| SET TASK |
Rewrite the records from the line containing "The Travel Section (587, 827)" through the line containing "color sorter ev3 (41, 1637)", putting "Appareils d'essai" wherever "Instruments de test" appears and leaving everything else unchanged.

| RECORDS SUPPLIED |
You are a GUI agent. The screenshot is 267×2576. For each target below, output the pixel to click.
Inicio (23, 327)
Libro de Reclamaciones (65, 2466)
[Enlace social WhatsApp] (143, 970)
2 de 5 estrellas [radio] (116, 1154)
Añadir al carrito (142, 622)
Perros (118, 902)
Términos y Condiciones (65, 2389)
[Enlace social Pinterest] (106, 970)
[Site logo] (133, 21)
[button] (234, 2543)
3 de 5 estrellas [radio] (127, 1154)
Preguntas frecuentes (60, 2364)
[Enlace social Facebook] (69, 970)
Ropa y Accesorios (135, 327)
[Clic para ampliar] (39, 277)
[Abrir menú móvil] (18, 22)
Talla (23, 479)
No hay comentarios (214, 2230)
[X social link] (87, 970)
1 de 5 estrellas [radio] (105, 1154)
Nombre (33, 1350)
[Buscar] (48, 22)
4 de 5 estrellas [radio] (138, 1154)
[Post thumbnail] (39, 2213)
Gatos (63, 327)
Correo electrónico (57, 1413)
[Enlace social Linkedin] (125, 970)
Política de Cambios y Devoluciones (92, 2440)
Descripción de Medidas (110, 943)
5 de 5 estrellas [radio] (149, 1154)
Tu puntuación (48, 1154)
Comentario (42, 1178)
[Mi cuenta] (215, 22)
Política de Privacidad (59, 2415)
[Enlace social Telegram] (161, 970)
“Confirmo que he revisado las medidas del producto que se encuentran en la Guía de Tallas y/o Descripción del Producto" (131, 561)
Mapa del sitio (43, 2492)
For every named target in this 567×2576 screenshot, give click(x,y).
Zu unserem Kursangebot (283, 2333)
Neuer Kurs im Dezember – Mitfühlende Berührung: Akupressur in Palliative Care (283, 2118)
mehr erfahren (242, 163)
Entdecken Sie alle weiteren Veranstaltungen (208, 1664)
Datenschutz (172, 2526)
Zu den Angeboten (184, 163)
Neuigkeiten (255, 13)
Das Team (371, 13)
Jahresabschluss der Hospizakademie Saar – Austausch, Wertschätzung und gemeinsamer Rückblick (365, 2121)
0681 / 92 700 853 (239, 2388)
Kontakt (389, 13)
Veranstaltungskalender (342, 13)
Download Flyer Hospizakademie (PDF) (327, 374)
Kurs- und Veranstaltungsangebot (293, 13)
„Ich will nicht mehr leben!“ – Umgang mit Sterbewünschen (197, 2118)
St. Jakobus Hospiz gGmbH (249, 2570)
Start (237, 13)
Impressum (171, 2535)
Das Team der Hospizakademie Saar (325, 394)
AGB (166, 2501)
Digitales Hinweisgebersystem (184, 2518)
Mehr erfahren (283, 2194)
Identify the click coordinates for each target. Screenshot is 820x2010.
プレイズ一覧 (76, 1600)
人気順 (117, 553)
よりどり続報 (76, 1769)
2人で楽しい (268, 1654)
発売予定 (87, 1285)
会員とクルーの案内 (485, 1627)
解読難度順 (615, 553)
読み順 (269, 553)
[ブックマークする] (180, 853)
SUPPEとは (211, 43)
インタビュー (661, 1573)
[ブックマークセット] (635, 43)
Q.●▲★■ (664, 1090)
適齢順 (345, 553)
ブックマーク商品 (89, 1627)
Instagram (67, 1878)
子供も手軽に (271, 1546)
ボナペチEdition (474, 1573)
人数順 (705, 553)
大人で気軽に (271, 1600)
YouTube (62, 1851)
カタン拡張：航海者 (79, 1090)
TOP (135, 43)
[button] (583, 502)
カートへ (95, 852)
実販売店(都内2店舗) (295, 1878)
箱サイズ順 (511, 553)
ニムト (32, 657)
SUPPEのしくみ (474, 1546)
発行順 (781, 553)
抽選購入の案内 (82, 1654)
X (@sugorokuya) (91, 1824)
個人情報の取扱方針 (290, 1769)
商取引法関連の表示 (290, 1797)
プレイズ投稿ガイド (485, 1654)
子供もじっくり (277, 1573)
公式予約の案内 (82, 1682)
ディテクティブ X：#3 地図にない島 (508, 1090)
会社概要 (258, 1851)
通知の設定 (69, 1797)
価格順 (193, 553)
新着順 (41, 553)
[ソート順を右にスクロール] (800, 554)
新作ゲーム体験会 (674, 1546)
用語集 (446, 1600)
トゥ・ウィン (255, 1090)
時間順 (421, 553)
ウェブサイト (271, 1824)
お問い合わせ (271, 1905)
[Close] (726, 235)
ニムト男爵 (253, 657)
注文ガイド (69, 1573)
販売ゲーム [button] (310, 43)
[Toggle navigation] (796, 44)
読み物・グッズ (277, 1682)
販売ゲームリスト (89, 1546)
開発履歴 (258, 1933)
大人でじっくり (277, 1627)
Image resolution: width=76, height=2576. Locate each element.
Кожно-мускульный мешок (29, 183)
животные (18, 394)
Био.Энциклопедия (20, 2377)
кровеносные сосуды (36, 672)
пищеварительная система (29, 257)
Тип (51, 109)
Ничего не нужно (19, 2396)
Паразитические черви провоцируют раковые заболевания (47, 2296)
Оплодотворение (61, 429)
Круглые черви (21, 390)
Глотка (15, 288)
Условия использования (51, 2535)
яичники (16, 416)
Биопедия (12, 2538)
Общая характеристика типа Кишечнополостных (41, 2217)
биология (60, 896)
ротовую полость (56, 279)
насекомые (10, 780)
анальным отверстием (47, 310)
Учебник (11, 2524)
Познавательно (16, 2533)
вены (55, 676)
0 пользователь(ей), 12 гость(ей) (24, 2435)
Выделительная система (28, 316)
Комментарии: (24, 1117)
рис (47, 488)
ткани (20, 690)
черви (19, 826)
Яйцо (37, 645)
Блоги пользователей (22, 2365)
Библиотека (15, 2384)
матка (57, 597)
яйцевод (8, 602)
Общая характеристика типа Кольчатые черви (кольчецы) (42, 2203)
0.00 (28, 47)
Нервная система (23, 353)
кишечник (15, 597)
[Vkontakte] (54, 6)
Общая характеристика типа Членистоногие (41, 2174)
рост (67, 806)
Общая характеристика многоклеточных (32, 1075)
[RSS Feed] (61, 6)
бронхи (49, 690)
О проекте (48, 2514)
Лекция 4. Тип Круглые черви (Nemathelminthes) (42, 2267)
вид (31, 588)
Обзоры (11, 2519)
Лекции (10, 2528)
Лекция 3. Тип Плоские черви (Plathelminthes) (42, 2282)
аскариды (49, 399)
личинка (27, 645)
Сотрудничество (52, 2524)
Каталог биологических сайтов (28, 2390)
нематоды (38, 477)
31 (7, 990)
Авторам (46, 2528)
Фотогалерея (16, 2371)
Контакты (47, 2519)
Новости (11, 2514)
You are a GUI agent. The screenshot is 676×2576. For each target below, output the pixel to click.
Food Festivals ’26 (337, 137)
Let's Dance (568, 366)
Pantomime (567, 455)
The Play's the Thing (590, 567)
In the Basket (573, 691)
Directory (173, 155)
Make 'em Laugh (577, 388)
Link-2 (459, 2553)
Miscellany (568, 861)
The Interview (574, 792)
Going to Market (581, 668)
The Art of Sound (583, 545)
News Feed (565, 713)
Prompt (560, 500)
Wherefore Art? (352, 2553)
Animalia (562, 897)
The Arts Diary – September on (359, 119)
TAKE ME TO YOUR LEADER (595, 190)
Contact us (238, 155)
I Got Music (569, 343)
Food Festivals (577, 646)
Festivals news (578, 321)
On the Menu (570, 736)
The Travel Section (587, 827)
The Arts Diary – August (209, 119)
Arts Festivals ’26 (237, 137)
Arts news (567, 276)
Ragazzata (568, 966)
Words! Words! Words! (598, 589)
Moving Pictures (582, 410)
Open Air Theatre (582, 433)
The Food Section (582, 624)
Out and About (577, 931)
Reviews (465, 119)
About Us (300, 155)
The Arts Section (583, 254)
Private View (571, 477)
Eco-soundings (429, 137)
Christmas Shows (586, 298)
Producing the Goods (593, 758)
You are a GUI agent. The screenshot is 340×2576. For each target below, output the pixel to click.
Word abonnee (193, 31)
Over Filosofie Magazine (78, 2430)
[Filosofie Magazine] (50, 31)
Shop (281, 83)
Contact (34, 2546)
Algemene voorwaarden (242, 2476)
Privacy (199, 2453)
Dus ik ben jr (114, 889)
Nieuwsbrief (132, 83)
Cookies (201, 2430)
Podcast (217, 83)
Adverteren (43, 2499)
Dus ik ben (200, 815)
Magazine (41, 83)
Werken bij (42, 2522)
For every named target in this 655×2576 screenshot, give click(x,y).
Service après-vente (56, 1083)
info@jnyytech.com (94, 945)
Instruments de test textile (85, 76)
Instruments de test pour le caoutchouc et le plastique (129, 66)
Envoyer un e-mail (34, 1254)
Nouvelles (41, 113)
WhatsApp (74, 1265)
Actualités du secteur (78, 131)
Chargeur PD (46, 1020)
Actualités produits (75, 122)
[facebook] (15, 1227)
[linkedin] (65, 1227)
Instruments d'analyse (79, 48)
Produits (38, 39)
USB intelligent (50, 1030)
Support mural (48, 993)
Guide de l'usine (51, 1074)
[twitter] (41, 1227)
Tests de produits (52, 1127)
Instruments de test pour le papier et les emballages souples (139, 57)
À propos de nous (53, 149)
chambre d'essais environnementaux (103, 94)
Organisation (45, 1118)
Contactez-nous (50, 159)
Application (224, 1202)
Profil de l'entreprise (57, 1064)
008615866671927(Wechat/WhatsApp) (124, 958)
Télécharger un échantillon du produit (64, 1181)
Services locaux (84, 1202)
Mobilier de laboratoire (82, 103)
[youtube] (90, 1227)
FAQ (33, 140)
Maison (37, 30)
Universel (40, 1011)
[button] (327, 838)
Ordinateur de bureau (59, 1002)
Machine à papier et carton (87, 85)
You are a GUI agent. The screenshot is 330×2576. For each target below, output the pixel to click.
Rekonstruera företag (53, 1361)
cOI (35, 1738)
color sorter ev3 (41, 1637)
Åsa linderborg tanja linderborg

| EXPECTED ANSWER |
The Travel Section (587, 827)
The Arts Diary – August (209, 119)
Arts Festivals ’26 (237, 137)
Arts news (567, 276)
Ragazzata (568, 966)
Words! Words! Words! (598, 589)
Moving Pictures (582, 410)
Open Air Theatre (582, 433)
The Food Section (582, 624)
Out and About (577, 931)
Reviews (465, 119)
About Us (300, 155)
The Arts Section (583, 254)
Private View (571, 477)
Eco-soundings (429, 137)
Christmas Shows (586, 298)
Producing the Goods (593, 758)
You are a GUI agent. The screenshot is 340×2576. For each target below, output the pixel to click.
Word abonnee (193, 31)
Over Filosofie Magazine (78, 2430)
[Filosofie Magazine] (50, 31)
Shop (281, 83)
Contact (34, 2546)
Algemene voorwaarden (242, 2476)
Privacy (199, 2453)
Dus ik ben jr (114, 889)
Nieuwsbrief (132, 83)
Cookies (201, 2430)
Podcast (217, 83)
Adverteren (43, 2499)
Dus ik ben (200, 815)
Magazine (41, 83)
Werken bij (42, 2522)
For every named target in this 655×2576 screenshot, give click(x,y).
Service après-vente (56, 1083)
info@jnyytech.com (94, 945)
Appareils d'essai textile (85, 76)
Appareils d'essai pour le caoutchouc et le plastique (129, 66)
Envoyer un e-mail (34, 1254)
Nouvelles (41, 113)
WhatsApp (74, 1265)
Actualités du secteur (78, 131)
Chargeur PD (46, 1020)
Actualités produits (75, 122)
[facebook] (15, 1227)
[linkedin] (65, 1227)
Instruments d'analyse (79, 48)
Produits (38, 39)
USB intelligent (50, 1030)
Support mural (48, 993)
Guide de l'usine (51, 1074)
[twitter] (41, 1227)
Tests de produits (52, 1127)
Appareils d'essai pour le papier et les emballages souples (139, 57)
À propos de nous (53, 149)
chambre d'essais environnementaux (103, 94)
Organisation (45, 1118)
Contactez-nous (50, 159)
Application (224, 1202)
Profil de l'entreprise (57, 1064)
008615866671927(Wechat/WhatsApp) (124, 958)
Télécharger un échantillon du produit (64, 1181)
Services locaux (84, 1202)
Mobilier de laboratoire (82, 103)
[youtube] (90, 1227)
FAQ (33, 140)
Maison (37, 30)
Universel (40, 1011)
[button] (327, 838)
Ordinateur de bureau (59, 1002)
Machine à papier et carton (87, 85)
You are a GUI agent. The screenshot is 330×2576. For each target below, output the pixel to click.
Rekonstruera företag (53, 1361)
cOI (35, 1738)
color sorter ev3 (41, 1637)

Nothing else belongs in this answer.